Nuclear Magnetic Resonance Spectroscopy Studies of Cancer Cell Metabolism

Nuclear magnetic resonance spectroscopy (NMR) is a powerful technique that provides information on biochemical status and physiological processes both in-vitro and in-vivo. The metabolism of intact cells and tissues can be studied in a continuous manner, and thus, NMR is a unique non-invasive research tool enabling detection of the metabolic changes as they occur (Cohen et al., 1983; Morris, 1988; Daly and Cohen, 1989). The first NMR study of cellular metabolism was done some 20 years ago, when Moon and Richards reported on the diphosphoglyceric acid (DPG) and pH shifts in erythrocytes (Moon, and Richards, 1973). NMR studies of metabolism of tumor cells were initiated by Navon et al. who investigated phosphorylated compounds in Ehrlich ascites cells (Navon etal., 1977). The choice of the element and isotope for a specific study of metabolism depends on its NMR properties, and the required data.
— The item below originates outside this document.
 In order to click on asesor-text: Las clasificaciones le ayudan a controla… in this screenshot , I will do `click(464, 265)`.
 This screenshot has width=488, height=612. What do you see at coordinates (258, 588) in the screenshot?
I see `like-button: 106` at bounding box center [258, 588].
The proton has the highest NMR sensitivity, and is the most abundant nucleus in biological molecules. However, this may cause difficulties in the interpretation and assignment of the 1H NMR spectrum. Moreover, since metabolic studies are usually performed in aqueous solutions, the huge signal from the water protons should be suppressed. Similarly, the wide signals arising from proteins and membrane components should be suppressed. These problems can be addressed now by several innovative NMR methods (Daniels et al., 1976; van Zijl and Cohen, 1992). The most widely used nucleus in NMR studies of metabolism has been 31p (see reviews Cohen (1988); Kaplan et al. (1992)). Phosphorous NMR spectroscopy can provide data on energy metabolism and substrate utilization, phospholipid pathways, precise intracellular pH, and membrane permeability and ion and water distribution. The spectrum is easy to interpret, but the number of compounds which are detectable is limited. Carbon NMR is also useful for NMR studies of metabolism since it is found in most biological compounds; however, 13C has a natural abundance of only 1.1%, and 13C enrichment is necessary. Other nuclei which are used less often in NMR studies of cellular metabolism are 23Na (Gupta et al., 1984), 19F (Malet-Martino, et al., 1986), and rarely 15N (Legerton et al., 1983) and 39K (Brophy et al., 1983).